Más allá de la dificultad de ubicar el límite entre realidad y fantasía, el investigador desentraña uno de los grandes mitos que perviven sobre estas brujas: "Eran básicamente mujeres de pueblo, de condición social muy baja, cuando no pobres o mendigas. Tenemos una idea moderna, un arquetipo, de que la meiga era un ser extraño que vivía fuera del mundo en chozas perdidas o lugares inaccesibles. No, vivían en pueblos de Galicia y hacían públicamente su trabajo, que estaba aceptado. Todo el mundo sabía que eran meigas e iban a verlas".
El verdadero azote
Valor Bravo destaca que las sentencias acordadas por el Santo Oficio respecto a las meigas fueron "benignas". Exceptuando el caso de María Rodríguez, quemada viva, y el de Francisca do Río, vecina de Santa Martín do Morrazo y la única condenada a cárcel perpetua en 1692 por tener "pacto y familiaridad con el demonio", eran sometidas a un auto de fe y a su consiguiente paseo de la vergüenza por las calles de Santiago con la icónica coroza sobre la cabeza. Además, se les ponía una soga al cuello con tantos nudos como centenares de azotes debían recibir —normalmente 200, sobre un púlpito, a la vista del público— y se les empujaba a un destierro de entre dos y cuatro años a unas 4-8 leguas de su lugar de residencia.
Quizá una explicación al aparente desinterés que mostró la Inquisición por las meigas radique en que eran muy pobres. Una de las principales fuentes de ingresos del tribunal religioso eran los "secuestros", el embargo de los bienes de los presos —en lo que atañe a la hechicería, no solo se procesó a mujeres de clase baja, también a personas de la élite como curas, monjas y curiosos personajes como una sobrina del duque de Alba o un catedrático de Retórica de la Universidad de Santiago—. Pero las brujas no solo no reportaban beneficios, sino que su estancia y mantenimiento en prisión era costoso para sus arcas.
Las meigas tuvieron que hacer frente a unos hostiles mucho más radicales. En primer lugar, la justicia penal, también dotada de escalofriantes instrumentos de tortura. "La jurisdicción ordinaria persiguió y mató a muchas brujas. Se las acusaba de haber envenenado a alguien y decían que era un asesinato", explica Diego Valor Bravo, que recoge un par de ejemplos en este sentido. Varias de estas mujeres que acabaron colgadas a pesar de haber sido declaradas inocentes por la Inquisición. En otras ocasiones, el Santo Oficio ni siquiera tuvo tiempo material de intervenir.

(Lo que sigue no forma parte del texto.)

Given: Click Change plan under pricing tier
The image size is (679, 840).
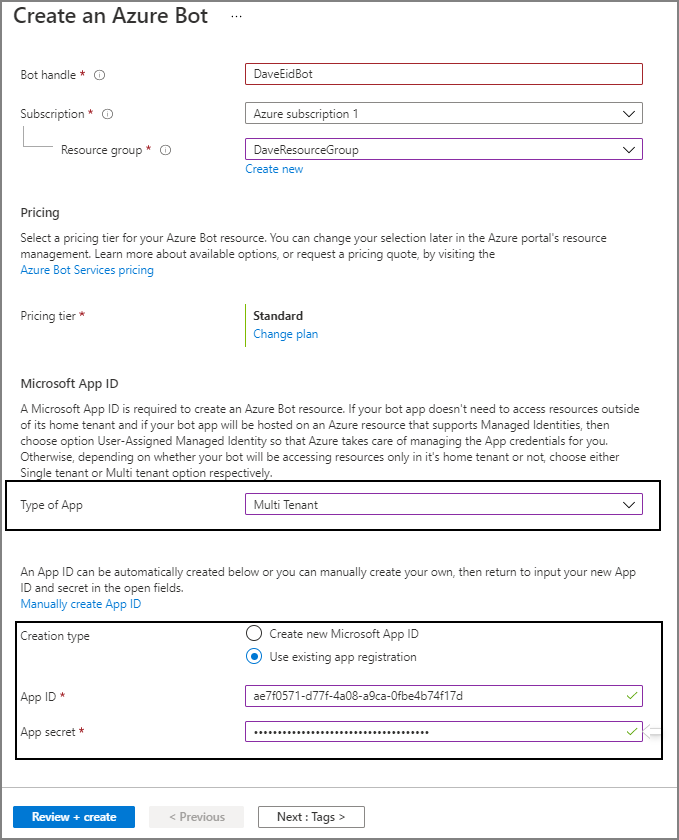Looking at the screenshot, I should coord(285,333).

También fueron hostigadas las meigas por sus vecinos. Un ejemplo gráfico: a mediados del siglo XVIII, el clérigo y beneficiado de Santa María de Magazo, en la diócesis de Mondoñedo (Lugo), y sus cómplices se hicieron pasar por inquisidores y dieron muerte a otra supuesta bruja llamada María Fernández. "Galicia estaba llena de gente que, pretextando trabajar para el Santo Oficio, iba por los pueblos y aldeas asaltando a pobres desdichadas que acababan ajusticiadas", apunta el autor.

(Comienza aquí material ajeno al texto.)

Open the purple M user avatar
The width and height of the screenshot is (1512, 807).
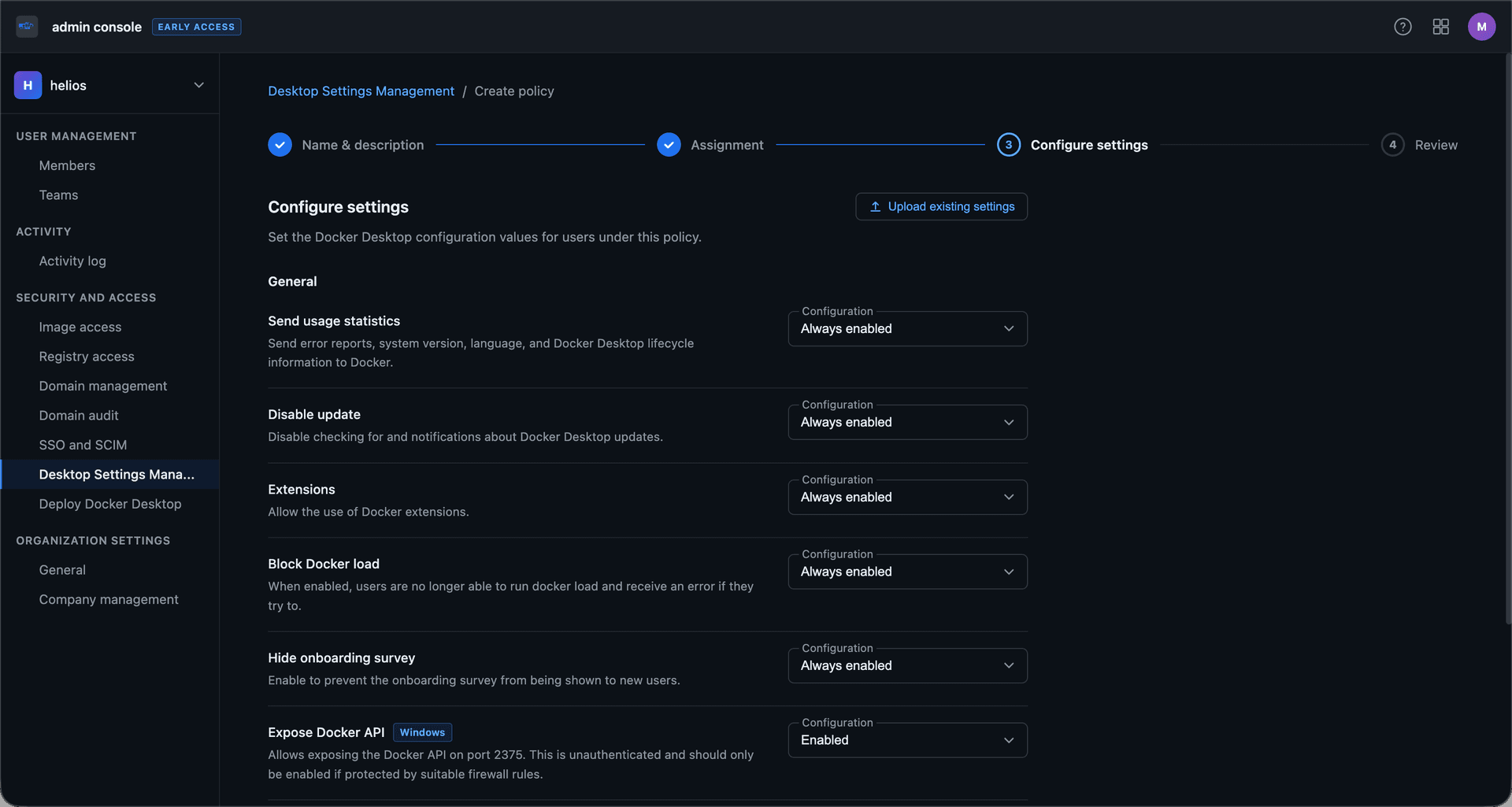click(x=1480, y=27)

En la obra también se analizan las pócimas sanatorias elaboradas por las meigas o los rituales que practicaron. El más famoso de la brujería, el aquelarre, también está documentado en territorio gallego, gracias principalmente a la declaración de una mujer llamada Beatriz Fernández de 1610. "Es muy difícil saber lo que pasaba ahí, pero es cierto que hubo reuniones en determinados sitios de Galicia donde iban las meigas", cierra Valor Bravo, que lanza una reflexión para comprender el fenómeno: "La meiga no era un producto extraño, era alguien que tenía sentido en la sociedad del momento".